At the market place they would count their goats one by one and tick them off against the phalanges of the 4 fingers of their right hand, the phalanges being the interval between two creases on the finger. In fact the right thumb would not be idle (as my father assumed); it would be ticking off the phalanges as the counting went on. And sure enough, there would be 12 of them.

But for the Sumerians it was not the end of the story. Every time they had a batch of twelve from the right, they would stretch out one finger from the clenched fist of the left hand (or did they close one finger from the stretched position?). And when the 5 left fingers are all extended and stretched (or closed), the count would be 5 X 12, that is 60. Does not that number ring a bell in our modern head? So, it is said, the Sumerians maths came to have a base of 60: the sexagesimal. Most probably that may have spread to surrounding lands and civilizations.

And now I ask myself whether my dad showed me the creases on the fingers or the phalanges? My young mind was too immature to visualize the phalanges: the creases were more easily seen. Where did he get that mumbo-jumbo formula of his, and that strange language? Was it passed on from father to son, from friend to friend, from generation to generation or as a translation from some old mother tongue or vernacular? Was it brought over from the Subcontinent?

The only regret was that I was too young and not inquisitive enough to have quizzed him about this – today I would have been the wiser.
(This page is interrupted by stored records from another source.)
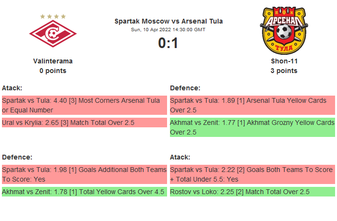This screenshot has width=337, height=221.
Task: Click the left top Atack heading
Action: tap(12, 88)
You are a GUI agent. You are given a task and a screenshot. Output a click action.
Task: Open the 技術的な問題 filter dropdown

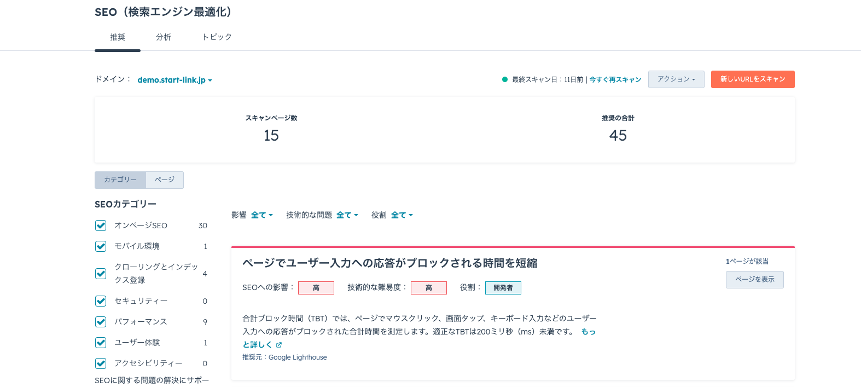pyautogui.click(x=347, y=215)
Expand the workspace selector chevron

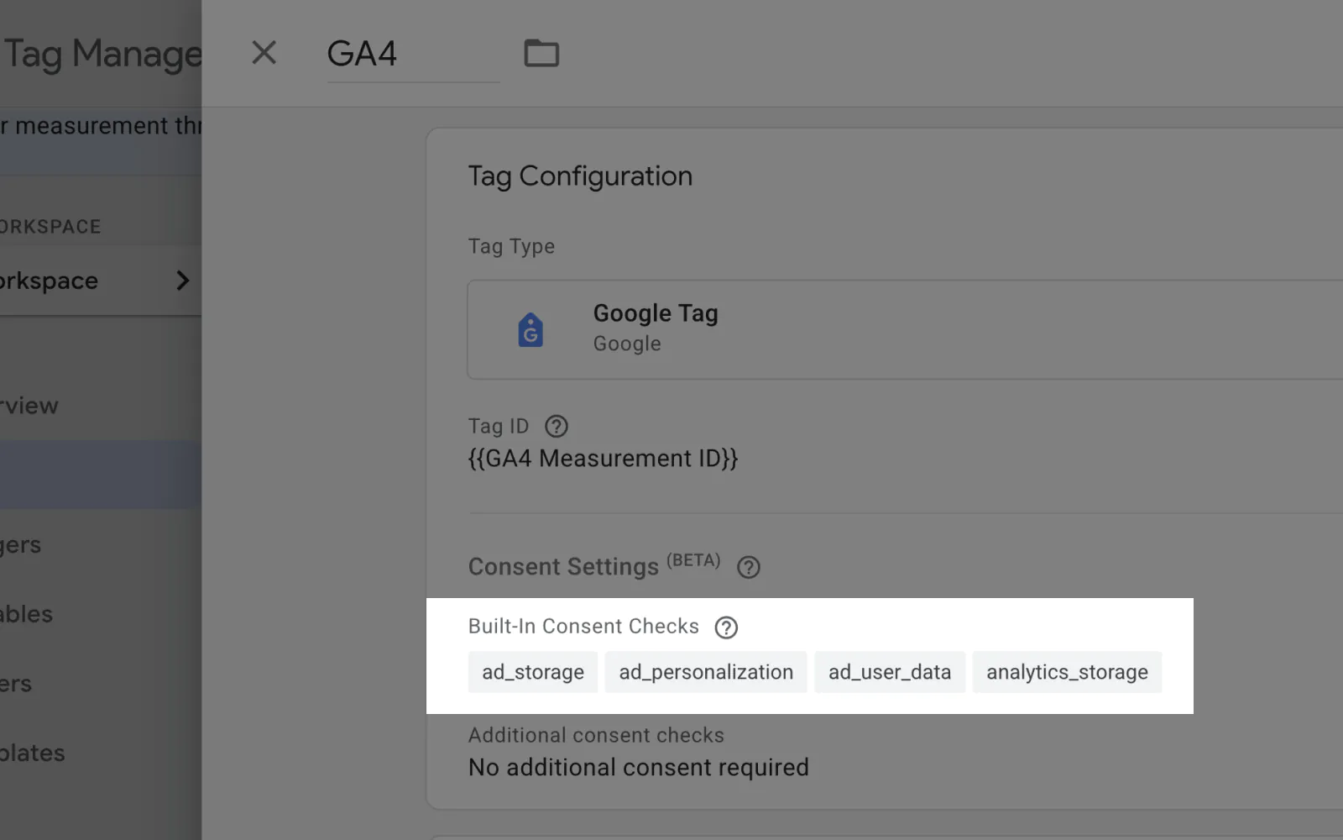coord(182,281)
As for the number 60, we meet it everyday in our conception of time, angles and geography. But in our modern school we had been taught about the base 10, so all our mathematical thinking revolved around it. 12 was always an intruder and a headache to school kids. Little did we know that 12 was there right from the beginning. Have we ever wondered how come we were taught that one foot equals twelve inches – why 12 and not 10?

How come that there are 12 months in a year? How did the hour get its 60 minutes?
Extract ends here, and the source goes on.